→ WORK TO COMPLETE
Find the line with "Open the ACD" in the entries below. Repeat it, every following line, and the line with "Click the Keyboard", exactly and with nothing added.

→ DATASET RECORDS
^^^^^^^^

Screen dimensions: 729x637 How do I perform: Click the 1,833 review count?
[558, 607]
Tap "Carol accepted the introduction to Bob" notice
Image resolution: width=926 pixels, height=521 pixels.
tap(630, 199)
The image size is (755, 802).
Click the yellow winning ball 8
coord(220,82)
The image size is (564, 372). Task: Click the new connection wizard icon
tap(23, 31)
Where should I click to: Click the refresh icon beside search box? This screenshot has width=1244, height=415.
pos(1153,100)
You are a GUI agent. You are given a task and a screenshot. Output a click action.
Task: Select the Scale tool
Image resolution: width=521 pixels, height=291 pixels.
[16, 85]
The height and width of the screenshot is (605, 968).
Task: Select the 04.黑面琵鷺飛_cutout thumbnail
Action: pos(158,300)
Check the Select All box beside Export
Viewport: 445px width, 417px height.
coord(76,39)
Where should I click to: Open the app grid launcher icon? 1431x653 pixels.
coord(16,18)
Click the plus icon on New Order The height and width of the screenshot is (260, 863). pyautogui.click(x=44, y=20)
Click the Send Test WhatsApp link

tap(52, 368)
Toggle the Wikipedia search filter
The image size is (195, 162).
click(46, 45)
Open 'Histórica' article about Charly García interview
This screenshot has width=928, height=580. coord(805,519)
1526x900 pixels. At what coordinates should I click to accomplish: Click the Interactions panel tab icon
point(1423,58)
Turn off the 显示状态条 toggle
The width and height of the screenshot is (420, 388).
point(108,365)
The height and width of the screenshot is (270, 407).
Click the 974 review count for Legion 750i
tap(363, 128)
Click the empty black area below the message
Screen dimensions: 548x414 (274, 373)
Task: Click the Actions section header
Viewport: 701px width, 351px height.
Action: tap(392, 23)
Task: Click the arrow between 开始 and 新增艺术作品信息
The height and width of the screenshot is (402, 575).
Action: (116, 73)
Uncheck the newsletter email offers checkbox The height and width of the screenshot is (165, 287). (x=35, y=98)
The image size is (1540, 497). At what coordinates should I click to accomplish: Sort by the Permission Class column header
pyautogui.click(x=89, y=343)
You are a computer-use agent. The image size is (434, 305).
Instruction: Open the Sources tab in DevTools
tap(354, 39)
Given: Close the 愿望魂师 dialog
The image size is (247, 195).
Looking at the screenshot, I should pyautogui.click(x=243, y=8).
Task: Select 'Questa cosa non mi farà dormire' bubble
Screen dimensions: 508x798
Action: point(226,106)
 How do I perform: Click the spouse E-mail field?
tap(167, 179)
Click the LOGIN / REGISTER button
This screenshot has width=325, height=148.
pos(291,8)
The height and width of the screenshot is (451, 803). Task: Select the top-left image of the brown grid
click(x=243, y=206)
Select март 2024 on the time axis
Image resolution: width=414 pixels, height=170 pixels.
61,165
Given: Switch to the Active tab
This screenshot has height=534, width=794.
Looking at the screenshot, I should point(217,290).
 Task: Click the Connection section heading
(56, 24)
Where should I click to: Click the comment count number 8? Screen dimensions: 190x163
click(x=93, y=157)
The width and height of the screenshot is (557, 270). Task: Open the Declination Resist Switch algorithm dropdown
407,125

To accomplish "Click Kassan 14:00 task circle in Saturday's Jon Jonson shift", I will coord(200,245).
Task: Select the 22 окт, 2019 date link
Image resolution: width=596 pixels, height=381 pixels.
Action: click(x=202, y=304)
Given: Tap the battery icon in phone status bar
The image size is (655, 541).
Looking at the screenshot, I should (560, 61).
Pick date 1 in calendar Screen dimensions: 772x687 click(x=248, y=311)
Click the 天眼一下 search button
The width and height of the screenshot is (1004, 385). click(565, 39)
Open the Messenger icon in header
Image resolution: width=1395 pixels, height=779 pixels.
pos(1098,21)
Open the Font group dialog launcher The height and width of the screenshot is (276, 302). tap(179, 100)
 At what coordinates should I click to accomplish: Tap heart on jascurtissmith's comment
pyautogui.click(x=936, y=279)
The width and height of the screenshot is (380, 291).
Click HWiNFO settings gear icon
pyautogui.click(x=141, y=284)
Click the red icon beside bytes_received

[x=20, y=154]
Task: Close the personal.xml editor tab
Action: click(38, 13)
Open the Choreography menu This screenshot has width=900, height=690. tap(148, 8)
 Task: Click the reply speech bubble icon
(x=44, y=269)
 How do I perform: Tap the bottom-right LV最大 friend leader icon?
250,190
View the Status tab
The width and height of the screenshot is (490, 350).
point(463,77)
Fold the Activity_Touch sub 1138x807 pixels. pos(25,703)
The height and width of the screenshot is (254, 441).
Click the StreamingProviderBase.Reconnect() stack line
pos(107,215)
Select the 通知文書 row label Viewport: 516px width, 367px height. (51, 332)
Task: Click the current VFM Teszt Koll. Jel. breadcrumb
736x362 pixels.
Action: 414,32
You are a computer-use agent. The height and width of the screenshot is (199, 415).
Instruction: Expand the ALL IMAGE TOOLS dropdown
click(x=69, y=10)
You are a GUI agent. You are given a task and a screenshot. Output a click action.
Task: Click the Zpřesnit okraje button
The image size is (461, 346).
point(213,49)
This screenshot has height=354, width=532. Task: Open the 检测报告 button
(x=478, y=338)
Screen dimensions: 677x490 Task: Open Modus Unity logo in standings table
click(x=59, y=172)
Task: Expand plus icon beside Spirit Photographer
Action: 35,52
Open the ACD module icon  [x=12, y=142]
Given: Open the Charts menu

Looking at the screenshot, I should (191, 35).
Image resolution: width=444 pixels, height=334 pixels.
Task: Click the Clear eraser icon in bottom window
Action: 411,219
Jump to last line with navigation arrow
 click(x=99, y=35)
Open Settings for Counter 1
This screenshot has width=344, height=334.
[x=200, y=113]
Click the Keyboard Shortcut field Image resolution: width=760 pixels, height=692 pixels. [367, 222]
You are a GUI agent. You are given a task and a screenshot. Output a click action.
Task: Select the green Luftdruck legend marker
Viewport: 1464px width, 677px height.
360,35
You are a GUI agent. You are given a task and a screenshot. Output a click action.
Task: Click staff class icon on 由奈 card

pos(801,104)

^^^^^^^^

→ ANSWER TO THIS EXERCISE
Open the ACD module icon  [x=12, y=142]
Given: Open the Charts menu

Looking at the screenshot, I should (191, 35).
Image resolution: width=444 pixels, height=334 pixels.
Task: Click the Clear eraser icon in bottom window
Action: 411,219
Jump to last line with navigation arrow
 click(x=99, y=35)
Open Settings for Counter 1
This screenshot has width=344, height=334.
[x=200, y=113]
Click the Keyboard Shortcut field Image resolution: width=760 pixels, height=692 pixels. [367, 222]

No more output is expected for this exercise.